▶ [SUPPLIED ENTRIES]:

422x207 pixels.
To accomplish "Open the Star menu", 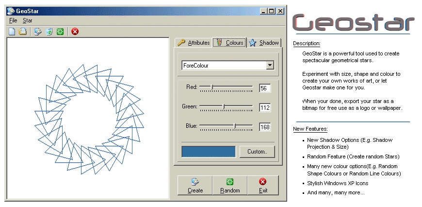I will point(28,20).
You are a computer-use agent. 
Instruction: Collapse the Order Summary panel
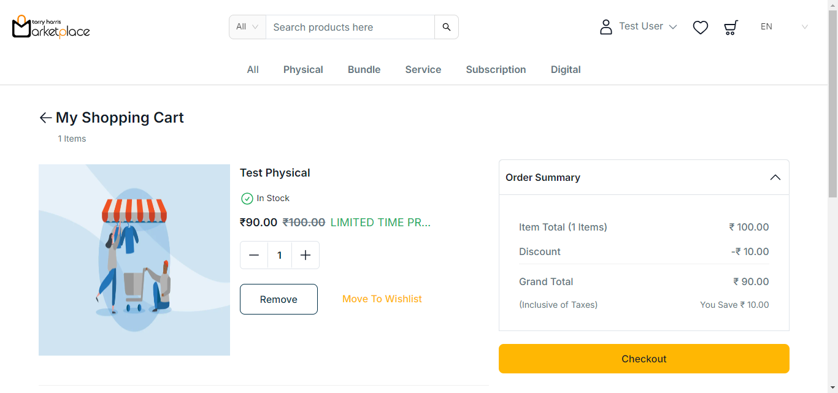[775, 177]
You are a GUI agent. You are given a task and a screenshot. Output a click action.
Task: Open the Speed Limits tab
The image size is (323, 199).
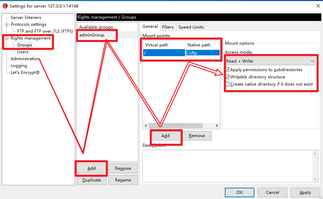coord(191,27)
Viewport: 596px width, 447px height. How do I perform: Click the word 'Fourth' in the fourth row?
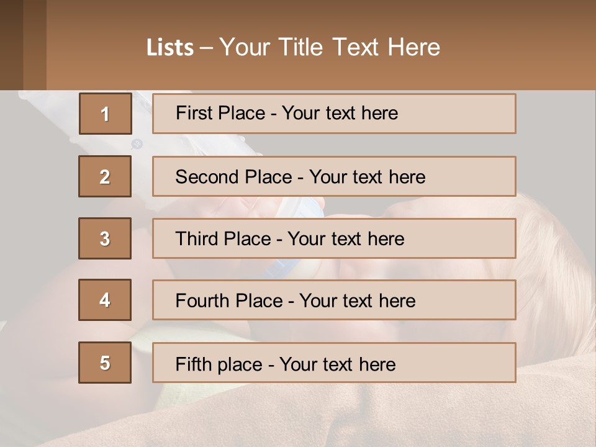pos(202,301)
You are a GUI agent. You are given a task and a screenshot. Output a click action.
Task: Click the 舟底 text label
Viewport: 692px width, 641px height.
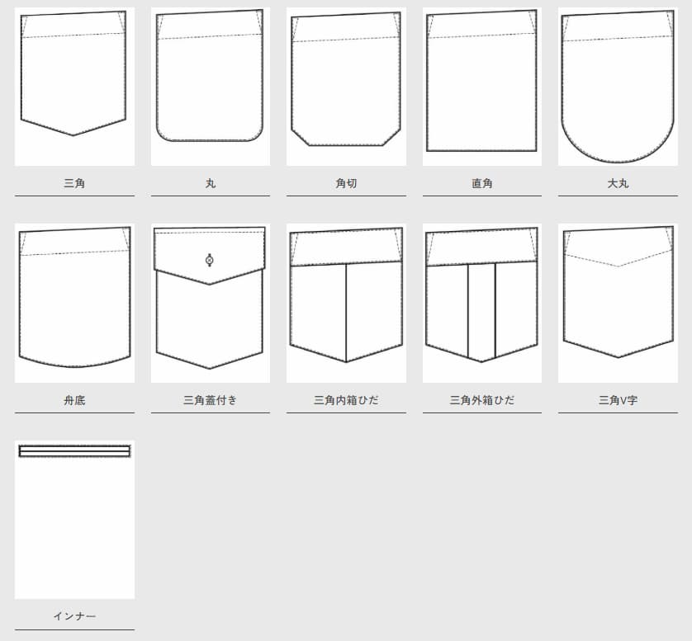coord(74,400)
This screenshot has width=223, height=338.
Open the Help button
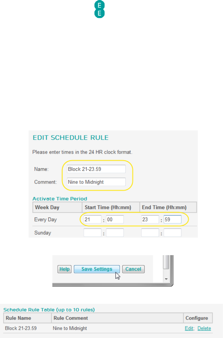(65, 269)
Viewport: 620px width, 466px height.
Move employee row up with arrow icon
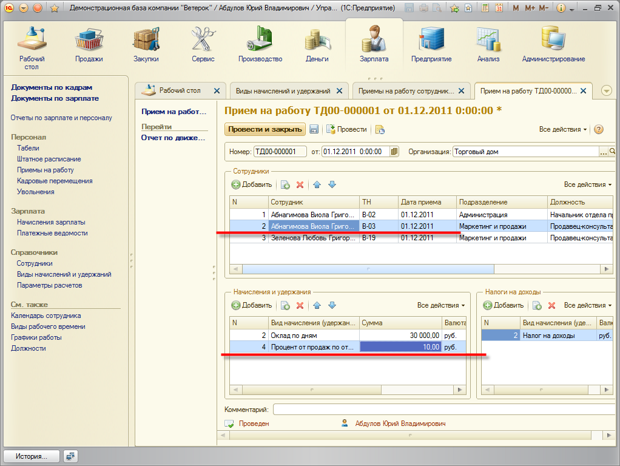coord(317,184)
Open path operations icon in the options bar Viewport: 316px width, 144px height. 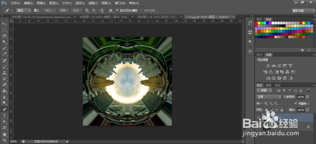87,10
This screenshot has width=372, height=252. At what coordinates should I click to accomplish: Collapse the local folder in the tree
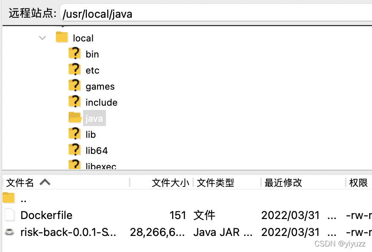tap(42, 38)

▶ [EXERCISE REQUIREMENTS]: Copy only these lines from the records above, exactly: the one with "You are a computer-use agent.", the one with "Task: Click the 舟底 text label", and those between. Skip the pictures.

▶ [TASK RESPONSE]:
You are a computer-use agent. 
Instruction: Collapse the Order Summary panel
[775, 177]
You are a GUI agent. You are given a task and a screenshot. Output a click action.
Task: Open the Speed Limits tab
The image size is (323, 199).
coord(191,27)
Viewport: 596px width, 447px height. How do I perform: Click the word 'Fourth' in the fourth row?
pos(202,301)
You are a GUI agent. You are given a task and a screenshot. Output a click action.
Task: Click the 舟底 text label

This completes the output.